1914 wie 1939 lag der deutsche Anteil an der Weltwirtschaft bei 10 %. Im Jahr 2014 liegt er bei 5 % und wird in den kommenden 30 Jahren nach Berechnungen der OECD auf 2 % fallen.
Diese Faktenlage ist für traditionelle Nationalisten eine Tragödie. Das NPD-Parteiprogramm von Bamberg (2010) beginnt mit dem Satz: „Im 21. Jahrhundert entscheidet sich Sein oder Nichtsein des deutschen Volkes.“
Und das Parteiprogramm verspricht Rettung vor der drohenden Katastrophe. Wer oder was da gerettet werden soll und welche Rettungsmaßnahmen vorgesehen sind, soll im folgenden dargestellt werden.
1. Rechte und Pflichten des doitschen Volkes
Das doitsche Volk spielt scheinbar die wichtigste Rolle im NPD-Programm. Dieser Schein trügt.

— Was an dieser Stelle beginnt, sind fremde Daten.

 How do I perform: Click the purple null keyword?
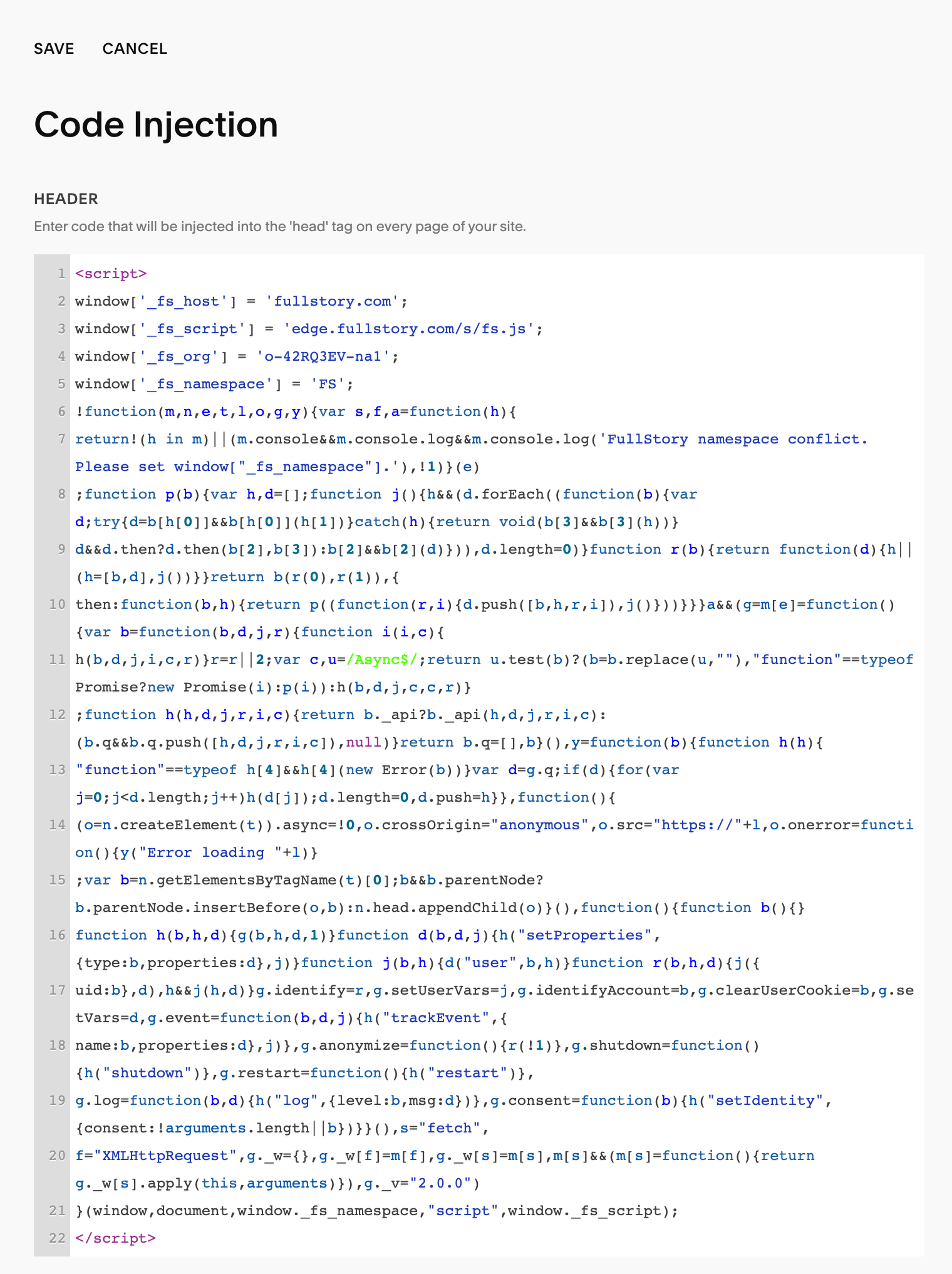[x=363, y=742]
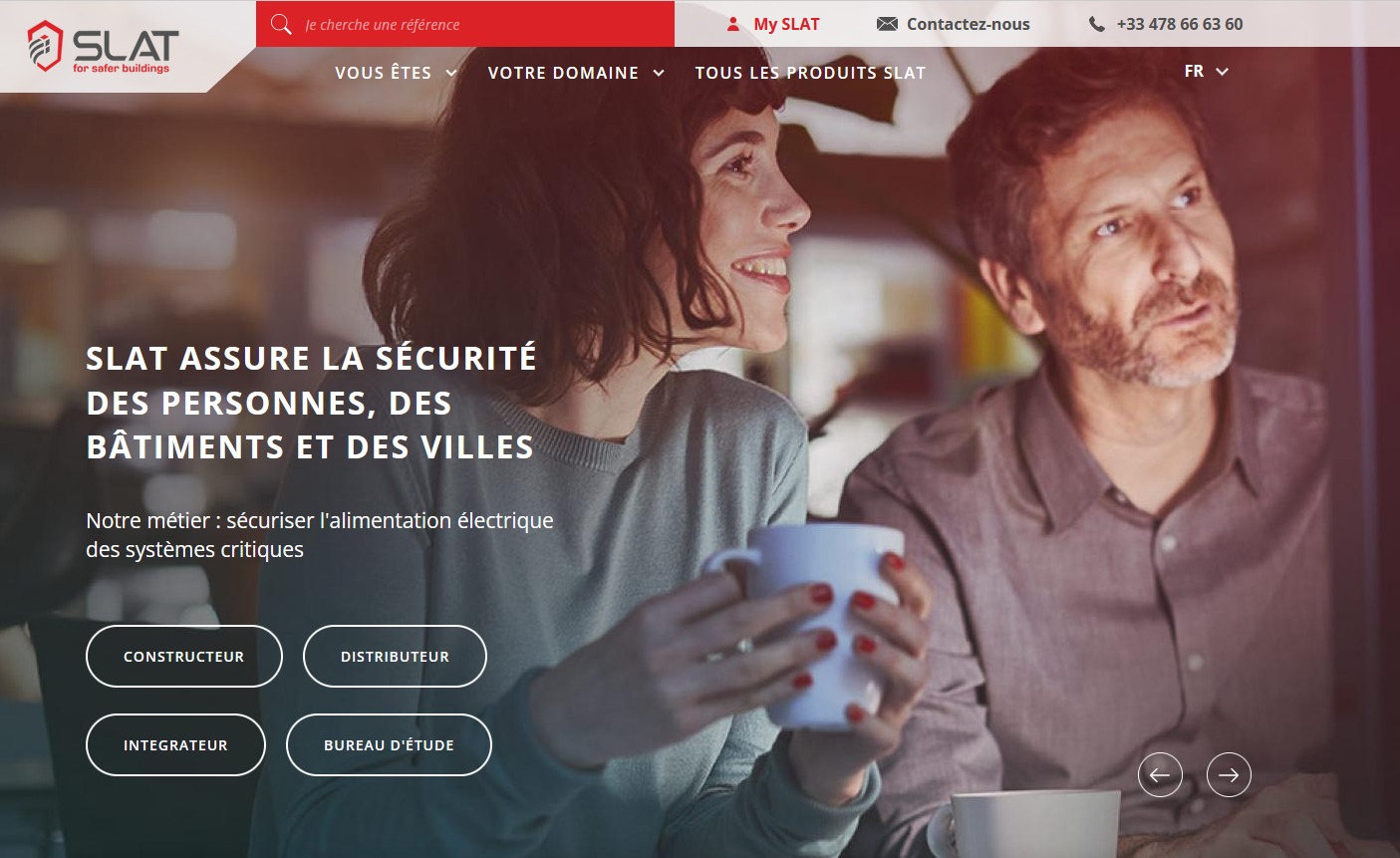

Im folgenden gebe ich eine vollständige Aufzählung, was das doitsche Volk laut NPD-Programm tun soll und tun darf:
1.1 Das doitsche Volk darf sich „eine vom Volk verabschiedete Verfassung geben“.
1.2 Das doitsche Volk soll einen „mit mehr Machtbefugnissen ausgestatteten Präsidenten“ wählen.
1.3 Soweit die Staatsführung es will, wird das doitsche Volk auch zu Volksentscheiden aufgerufen – zum Beispiel zur Wiedereinführung der Todesstrafe.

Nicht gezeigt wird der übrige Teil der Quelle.